## Problem to work on
Determine how many lines in the entries below contain "width", and output only that number.

## Dataset content
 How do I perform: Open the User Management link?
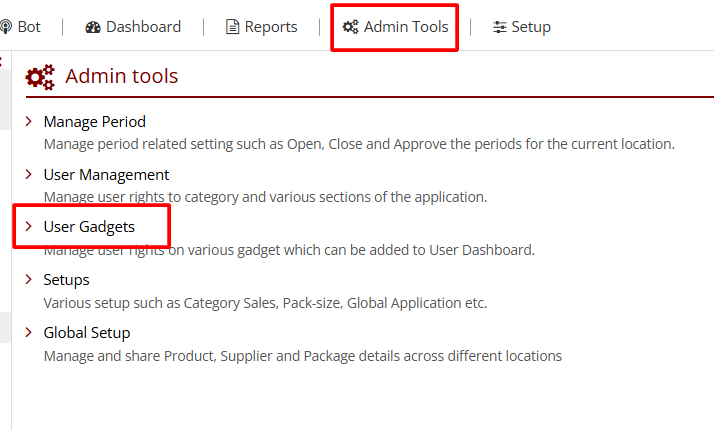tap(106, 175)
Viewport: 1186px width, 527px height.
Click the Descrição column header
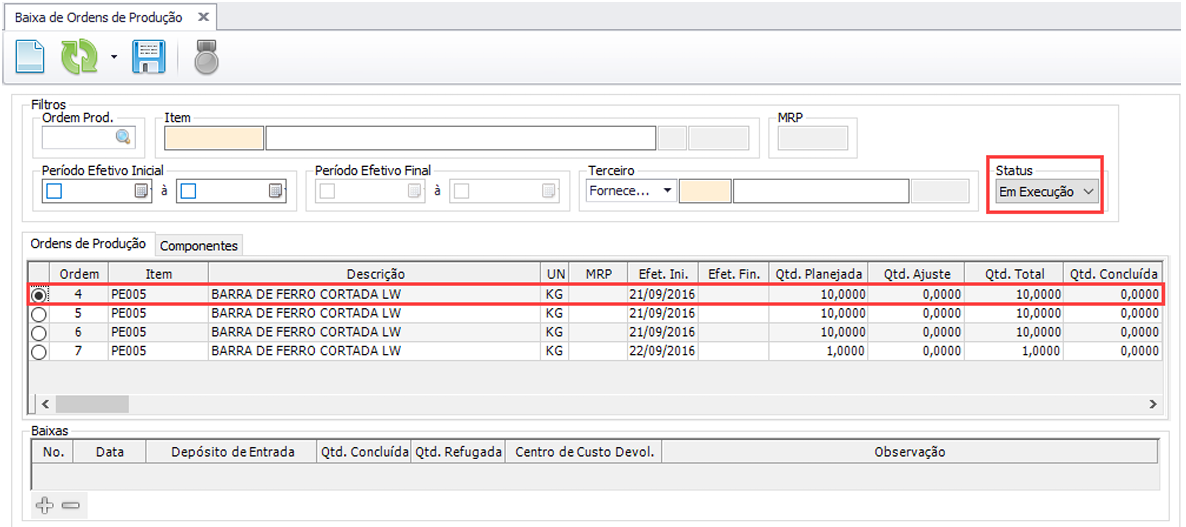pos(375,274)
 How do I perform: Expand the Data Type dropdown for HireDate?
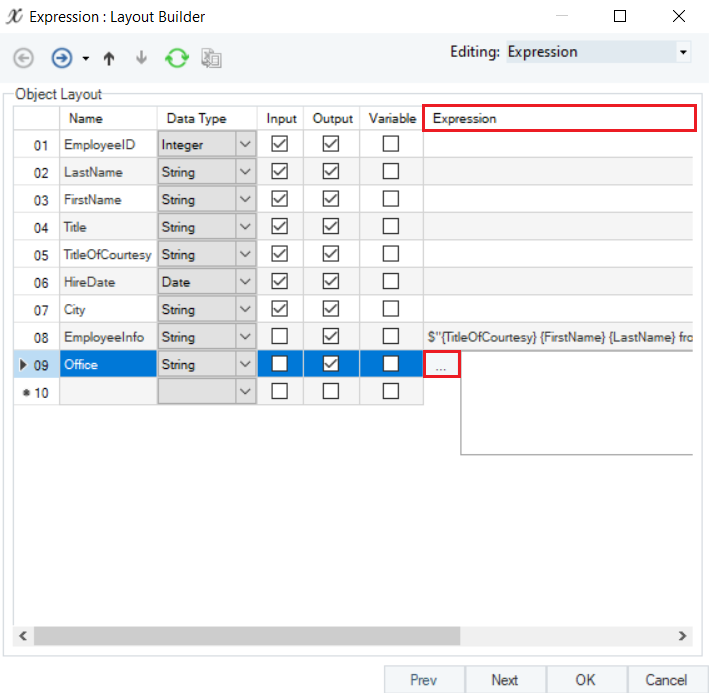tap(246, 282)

--

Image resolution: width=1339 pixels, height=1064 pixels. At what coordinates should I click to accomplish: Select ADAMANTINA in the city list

## Response area
2